Fix options: - Edit Final Result to "萍萍" → the correction is logged and builds vocabulary over time - Enable Conversation History (Settings → AI) so the AI sees prior confirmed uses of "萍萍" - Manually build vocabulary after accumulating corrections
Example 3: Mode Works on One Model But Not Another
Problem: "命令行大神" produces clean shell commands on GPT-4 but adds markdown fences on a local model.
Diagnosis: Switch models via dropdown, compare outputs. Click Prompt to check.
Fix: Make the prompt more explicit:
Output only the raw command.
Do not wrap in markdown code blocks or backticks.
Do not add any explanation.
Quick Reference
| Shortcut / Button | Purpose in optimization |
|---|---|
| Play ▶ | Verify source audio — is the problem in your speech? |
| Punc | Toggle punctuation — does it improve ASR accuracy? |
| ⌘1–⌘9 | A/B test modes on the same audio |
| AI dropdown | A/B test models with the same prompt |
| Prompt ⓘ | Read the actual prompt sent to the LLM |
| ☐ Thinking | Enable AI reasoning trace |
| 🧠 | Read the AI's reasoning — diagnose misunderstandings |
| Final Result | Correct errors — trains vocabulary over time |
| Translate ↗ | Cross-check with Google Translate |
| History ▾ | Browse last 10 preview records — compare results across prompt edits |
Tips
- One change at a time. When editing a prompt, change one thing, then test. Multiple changes make it hard to know what helped.

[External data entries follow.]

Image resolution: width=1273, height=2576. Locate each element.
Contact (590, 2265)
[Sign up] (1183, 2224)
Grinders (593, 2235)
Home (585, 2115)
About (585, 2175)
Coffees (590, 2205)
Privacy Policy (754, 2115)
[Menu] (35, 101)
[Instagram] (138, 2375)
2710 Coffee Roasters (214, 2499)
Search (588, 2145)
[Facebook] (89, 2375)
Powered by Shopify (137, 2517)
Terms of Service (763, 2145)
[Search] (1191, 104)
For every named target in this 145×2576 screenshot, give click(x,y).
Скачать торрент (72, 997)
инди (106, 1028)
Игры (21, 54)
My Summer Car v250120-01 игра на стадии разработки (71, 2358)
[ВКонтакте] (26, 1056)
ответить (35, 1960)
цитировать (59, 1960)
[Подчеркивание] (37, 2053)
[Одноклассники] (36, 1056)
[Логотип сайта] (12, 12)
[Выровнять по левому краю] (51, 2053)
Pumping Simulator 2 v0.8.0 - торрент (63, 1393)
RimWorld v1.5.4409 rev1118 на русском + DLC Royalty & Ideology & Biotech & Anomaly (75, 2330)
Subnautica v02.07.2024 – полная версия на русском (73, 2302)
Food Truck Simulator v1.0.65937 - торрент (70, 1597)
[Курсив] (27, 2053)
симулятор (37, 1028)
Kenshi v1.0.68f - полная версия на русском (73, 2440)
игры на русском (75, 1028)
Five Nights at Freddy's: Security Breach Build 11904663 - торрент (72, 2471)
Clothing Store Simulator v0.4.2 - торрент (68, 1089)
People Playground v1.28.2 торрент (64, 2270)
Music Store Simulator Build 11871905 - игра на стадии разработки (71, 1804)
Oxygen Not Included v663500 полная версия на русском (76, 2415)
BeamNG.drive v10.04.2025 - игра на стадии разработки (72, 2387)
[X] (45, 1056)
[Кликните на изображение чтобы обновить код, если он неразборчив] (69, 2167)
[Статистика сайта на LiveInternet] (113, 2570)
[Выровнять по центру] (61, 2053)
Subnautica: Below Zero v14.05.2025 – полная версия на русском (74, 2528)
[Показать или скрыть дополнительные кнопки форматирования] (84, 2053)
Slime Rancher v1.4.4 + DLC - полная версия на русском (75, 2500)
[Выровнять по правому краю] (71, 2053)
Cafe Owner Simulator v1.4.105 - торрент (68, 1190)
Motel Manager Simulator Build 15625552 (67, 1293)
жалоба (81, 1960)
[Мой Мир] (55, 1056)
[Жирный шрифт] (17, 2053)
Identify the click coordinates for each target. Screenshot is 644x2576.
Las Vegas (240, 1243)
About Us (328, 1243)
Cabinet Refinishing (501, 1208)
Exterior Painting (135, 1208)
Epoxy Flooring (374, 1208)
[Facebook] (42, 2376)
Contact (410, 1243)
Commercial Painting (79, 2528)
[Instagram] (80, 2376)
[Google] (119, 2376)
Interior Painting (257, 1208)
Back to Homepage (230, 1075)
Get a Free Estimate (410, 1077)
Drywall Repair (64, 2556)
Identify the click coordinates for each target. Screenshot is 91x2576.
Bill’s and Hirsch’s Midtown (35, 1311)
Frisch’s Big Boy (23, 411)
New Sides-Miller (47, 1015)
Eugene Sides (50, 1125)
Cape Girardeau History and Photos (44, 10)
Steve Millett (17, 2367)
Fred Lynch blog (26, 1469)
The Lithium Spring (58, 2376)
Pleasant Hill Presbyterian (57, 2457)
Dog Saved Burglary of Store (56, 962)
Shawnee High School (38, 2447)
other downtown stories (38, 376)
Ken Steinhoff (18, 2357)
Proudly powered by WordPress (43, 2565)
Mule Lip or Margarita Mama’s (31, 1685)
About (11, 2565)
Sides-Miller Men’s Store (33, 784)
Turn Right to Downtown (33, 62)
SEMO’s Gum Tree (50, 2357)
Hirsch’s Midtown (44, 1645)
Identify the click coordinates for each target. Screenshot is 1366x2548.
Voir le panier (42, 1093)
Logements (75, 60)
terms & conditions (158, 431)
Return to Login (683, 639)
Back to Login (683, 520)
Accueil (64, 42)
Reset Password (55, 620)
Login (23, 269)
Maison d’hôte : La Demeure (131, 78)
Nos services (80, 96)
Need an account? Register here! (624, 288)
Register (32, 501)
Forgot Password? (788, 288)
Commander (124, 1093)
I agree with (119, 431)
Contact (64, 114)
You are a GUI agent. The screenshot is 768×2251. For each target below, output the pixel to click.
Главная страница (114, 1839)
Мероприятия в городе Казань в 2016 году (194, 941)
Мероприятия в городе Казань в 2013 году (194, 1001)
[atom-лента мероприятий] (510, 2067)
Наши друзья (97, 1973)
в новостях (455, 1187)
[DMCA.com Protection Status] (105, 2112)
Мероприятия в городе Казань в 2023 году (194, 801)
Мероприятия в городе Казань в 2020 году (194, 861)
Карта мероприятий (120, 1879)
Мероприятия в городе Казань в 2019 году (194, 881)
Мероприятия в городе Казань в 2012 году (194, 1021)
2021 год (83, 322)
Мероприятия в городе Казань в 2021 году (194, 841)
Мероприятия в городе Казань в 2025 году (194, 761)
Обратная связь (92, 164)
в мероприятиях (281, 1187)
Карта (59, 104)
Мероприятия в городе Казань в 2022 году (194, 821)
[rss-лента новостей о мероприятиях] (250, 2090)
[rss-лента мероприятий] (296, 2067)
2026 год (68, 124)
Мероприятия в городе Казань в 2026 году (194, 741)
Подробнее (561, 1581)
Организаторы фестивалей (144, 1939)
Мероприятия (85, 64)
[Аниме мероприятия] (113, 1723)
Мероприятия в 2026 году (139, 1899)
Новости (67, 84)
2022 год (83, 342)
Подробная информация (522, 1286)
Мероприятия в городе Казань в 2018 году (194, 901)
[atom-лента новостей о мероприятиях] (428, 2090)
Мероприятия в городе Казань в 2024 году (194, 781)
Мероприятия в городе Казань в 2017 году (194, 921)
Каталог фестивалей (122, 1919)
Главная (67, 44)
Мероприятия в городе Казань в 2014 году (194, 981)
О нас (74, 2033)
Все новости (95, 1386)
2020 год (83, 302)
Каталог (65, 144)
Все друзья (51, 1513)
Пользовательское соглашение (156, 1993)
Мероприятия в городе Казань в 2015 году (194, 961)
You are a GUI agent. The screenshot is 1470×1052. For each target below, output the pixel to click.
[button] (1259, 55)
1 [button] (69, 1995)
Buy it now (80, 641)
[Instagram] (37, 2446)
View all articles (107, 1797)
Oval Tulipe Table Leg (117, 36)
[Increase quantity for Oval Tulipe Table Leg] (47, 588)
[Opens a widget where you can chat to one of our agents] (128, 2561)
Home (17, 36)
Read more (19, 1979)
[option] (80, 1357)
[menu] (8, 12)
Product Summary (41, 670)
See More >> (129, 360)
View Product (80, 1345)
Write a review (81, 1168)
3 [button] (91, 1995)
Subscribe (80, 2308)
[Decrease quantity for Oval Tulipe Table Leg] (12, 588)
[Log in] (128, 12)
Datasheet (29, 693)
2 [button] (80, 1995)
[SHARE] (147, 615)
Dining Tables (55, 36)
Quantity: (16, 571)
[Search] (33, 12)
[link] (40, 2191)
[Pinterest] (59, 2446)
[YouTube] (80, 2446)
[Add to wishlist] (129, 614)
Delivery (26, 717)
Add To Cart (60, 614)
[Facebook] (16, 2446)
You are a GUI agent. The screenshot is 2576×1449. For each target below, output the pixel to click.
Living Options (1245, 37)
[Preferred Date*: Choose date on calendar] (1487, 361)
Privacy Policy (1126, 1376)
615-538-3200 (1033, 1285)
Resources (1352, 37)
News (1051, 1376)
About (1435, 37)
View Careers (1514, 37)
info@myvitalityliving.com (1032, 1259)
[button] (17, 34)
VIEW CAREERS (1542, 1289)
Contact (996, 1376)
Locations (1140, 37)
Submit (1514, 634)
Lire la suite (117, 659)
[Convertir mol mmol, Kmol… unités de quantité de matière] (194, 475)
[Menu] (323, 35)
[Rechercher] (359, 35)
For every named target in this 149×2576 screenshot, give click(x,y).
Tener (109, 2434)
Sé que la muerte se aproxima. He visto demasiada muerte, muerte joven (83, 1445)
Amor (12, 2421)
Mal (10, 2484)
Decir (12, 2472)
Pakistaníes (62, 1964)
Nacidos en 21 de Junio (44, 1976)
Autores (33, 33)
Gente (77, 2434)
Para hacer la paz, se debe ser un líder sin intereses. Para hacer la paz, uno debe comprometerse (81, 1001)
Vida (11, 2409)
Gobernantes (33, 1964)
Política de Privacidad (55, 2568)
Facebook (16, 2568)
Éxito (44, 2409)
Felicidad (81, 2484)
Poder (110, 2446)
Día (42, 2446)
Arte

- Save good test cases. Use Save to export recordings that expose prompt issues. Replay them after editing the prompt to verify the fix.
- Use numbered rules. LLMs follow structured prompts with numbered rules more consistently than paragraph instructions.
- Always mention ASR context. Include "The user's input comes from ASR and may contain recognition errors" in your prompts — it significantly improves error tolerance.
- Check token counts. The Tokens display (↑prompt ↓completion) helps you judge prompt efficiency. A prompt with high ↑ and low ↓ may be too verbose.
- Confirm early if satisfied. Clicking Confirm or Cancel immediately cancels any in-flight enhancement stream, saving tokens. You do not need to wait for the AI to finish generating.